*** Input for this task

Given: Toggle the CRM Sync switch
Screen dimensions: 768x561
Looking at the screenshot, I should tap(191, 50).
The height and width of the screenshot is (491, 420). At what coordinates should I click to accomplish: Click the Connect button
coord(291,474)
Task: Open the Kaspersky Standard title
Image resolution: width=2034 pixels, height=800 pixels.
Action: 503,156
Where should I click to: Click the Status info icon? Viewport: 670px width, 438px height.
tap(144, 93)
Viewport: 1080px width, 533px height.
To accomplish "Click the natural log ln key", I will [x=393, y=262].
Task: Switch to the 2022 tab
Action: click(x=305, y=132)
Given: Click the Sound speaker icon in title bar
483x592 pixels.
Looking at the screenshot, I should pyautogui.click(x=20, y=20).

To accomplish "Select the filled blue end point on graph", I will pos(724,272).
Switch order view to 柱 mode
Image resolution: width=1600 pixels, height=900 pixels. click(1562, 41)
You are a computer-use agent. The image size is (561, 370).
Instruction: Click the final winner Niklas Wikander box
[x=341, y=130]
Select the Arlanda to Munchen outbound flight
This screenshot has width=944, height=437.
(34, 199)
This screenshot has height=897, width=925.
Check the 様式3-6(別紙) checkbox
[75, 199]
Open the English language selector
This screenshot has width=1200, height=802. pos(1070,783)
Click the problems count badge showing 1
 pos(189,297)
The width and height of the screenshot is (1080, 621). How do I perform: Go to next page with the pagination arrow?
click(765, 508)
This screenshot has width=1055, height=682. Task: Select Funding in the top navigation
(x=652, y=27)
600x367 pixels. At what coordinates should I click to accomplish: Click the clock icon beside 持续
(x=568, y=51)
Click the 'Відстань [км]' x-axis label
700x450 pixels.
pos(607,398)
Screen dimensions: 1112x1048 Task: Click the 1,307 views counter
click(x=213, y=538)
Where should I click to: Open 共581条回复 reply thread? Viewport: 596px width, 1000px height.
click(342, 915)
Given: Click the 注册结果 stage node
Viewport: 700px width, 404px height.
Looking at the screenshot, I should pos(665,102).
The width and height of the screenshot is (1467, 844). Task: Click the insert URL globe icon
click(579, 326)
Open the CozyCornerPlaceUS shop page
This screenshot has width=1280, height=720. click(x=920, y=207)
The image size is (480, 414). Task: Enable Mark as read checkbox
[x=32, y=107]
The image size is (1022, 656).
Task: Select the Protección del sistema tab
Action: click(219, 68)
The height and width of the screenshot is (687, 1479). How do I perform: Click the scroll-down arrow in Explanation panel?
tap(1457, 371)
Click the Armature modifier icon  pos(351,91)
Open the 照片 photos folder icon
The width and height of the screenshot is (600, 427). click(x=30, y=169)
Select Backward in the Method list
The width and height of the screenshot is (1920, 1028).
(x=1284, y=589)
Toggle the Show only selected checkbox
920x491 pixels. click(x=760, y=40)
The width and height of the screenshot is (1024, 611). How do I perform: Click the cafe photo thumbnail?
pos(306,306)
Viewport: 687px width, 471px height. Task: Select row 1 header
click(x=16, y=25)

******

Task item -> Reproduce verbatim only the lines from the one holding "The image size is (480, 414)." through the end of the records.

Output of the task ->
The image size is (480, 414). Task: Enable Mark as read checkbox
[x=32, y=107]
The image size is (1022, 656).
Task: Select the Protección del sistema tab
Action: click(219, 68)
The height and width of the screenshot is (687, 1479). How do I perform: Click the scroll-down arrow in Explanation panel?
tap(1457, 371)
Click the Armature modifier icon  pos(351,91)
Open the 照片 photos folder icon
The width and height of the screenshot is (600, 427). click(x=30, y=169)
Select Backward in the Method list
The width and height of the screenshot is (1920, 1028).
(x=1284, y=589)
Toggle the Show only selected checkbox
920x491 pixels. click(x=760, y=40)
The width and height of the screenshot is (1024, 611). How do I perform: Click the cafe photo thumbnail?
pos(306,306)
Viewport: 687px width, 471px height. Task: Select row 1 header
click(x=16, y=25)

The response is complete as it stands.